Inoltre, poiché i due medici avevano un lavoro a tempo pieno in altre strutture del NHS, era Jean che gestiva il laboratorio: preparava i terreni di coltura, registrava i dati, rassicurava e supportava le pazienti, le informava sulla procedura, somministrava le iniezioni.
Jean si formò per diventare infermiera all'Addenbroke's Hospital di Cambridge, nella sua contea natale. Dopo aver lavorato i primi anni di carriera al Southampton General Hospital, si specializzò in embriologia e fece domanda per un posto di assistente di ricerca per lavorare sul rigetto dei tessuti.
Si trasferì dapprima al Papworth Hospital, dove si stavano eseguendo i primi interventi chirurgici a cuore aperto e poi al Physiological Laboratory di Cambridge per lavorare con Robert Edwards, come tecnico di laboratorio.
L'importanza di Purdy è stata ricordata soltanto dopo la pubblicazione di alcuni articoli di Edwards nel 2010 che resero omaggio all'infermiera, assegnandole il posto che meritava. Fu poi il professor Andrew Steptoe della Royal Society of Biology, figlio di Patrick, a riconoscere pubblicamente il ruolo di Jean nello sviluppo della FIV quando nel 2015 fece incidere il suo nome su una targa blu, un cartello permanente che nel Regno Unito commemora un legame tra un luogo ed una persona famosa fungendo così da indicatore storico.

— Dati forniti —

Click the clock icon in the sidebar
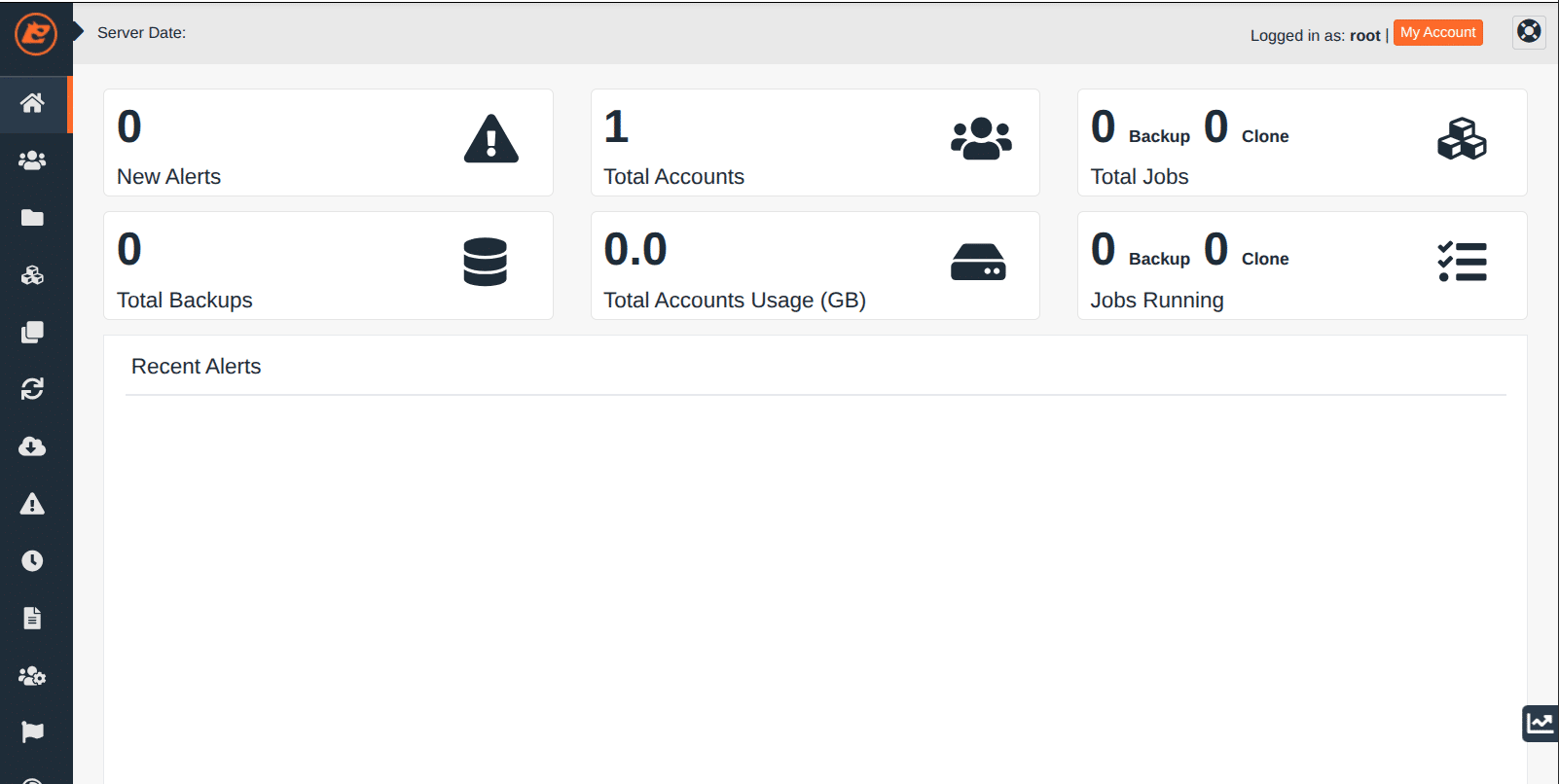1559x784 pixels. coord(32,560)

— Cosa fare —
1 > Riscrivi il tratto del brano su Jean Purdy che va da "Jean si formò" fino a "tecnico di laboratorio.", sostituendo "Cambridge" con "Oxford".
2 > Stabilisci se le seguenti affermazioni concordano con il brano su Jean Purdy, rispondendo sì o no e citando le parole decisive del testo. (a) Jean si formò come infermiera al Southampton General Hospital. (b) Andrew Steptoe fece incidere il nome di Jean su una targa blu nel 2015. (c) Era Jean a somministrare le iniezioni.
3 > Per favore, indica con quale ruolo Jean andò a lavorare con Robert Edwards al Physiological Laboratory di Cambridge, secondo il brano su Jean Purdy.
Il materiale riportato è separato dal brano.

— Esiti delle attività —
1 >
Jean si formò per diventare infermiera all'Addenbroke's Hospital di Oxford, nella sua contea natale. Dopo aver lavorato i primi anni di carriera al Southampton General Hospital, si specializzò in embriologia e fece domanda per un posto di assistente di ricerca per lavorare sul rigetto dei tessuti.
Si trasferì dapprima al Papworth Hospital, dove si stavano eseguendo i primi interventi chirurgici a cuore aperto e poi al Physiological Laboratory di Oxford per lavorare con Robert Edwards, come tecnico di laboratorio.

2 >
(a) No: "Jean si formò per diventare infermiera all'Addenbroke's Hospital di Cambridge".
(b) Sì: "nel 2015 fece incidere il suo nome su una targa blu".
(c) Sì: "somministrava le iniezioni".

3 > Come tecnico di laboratorio.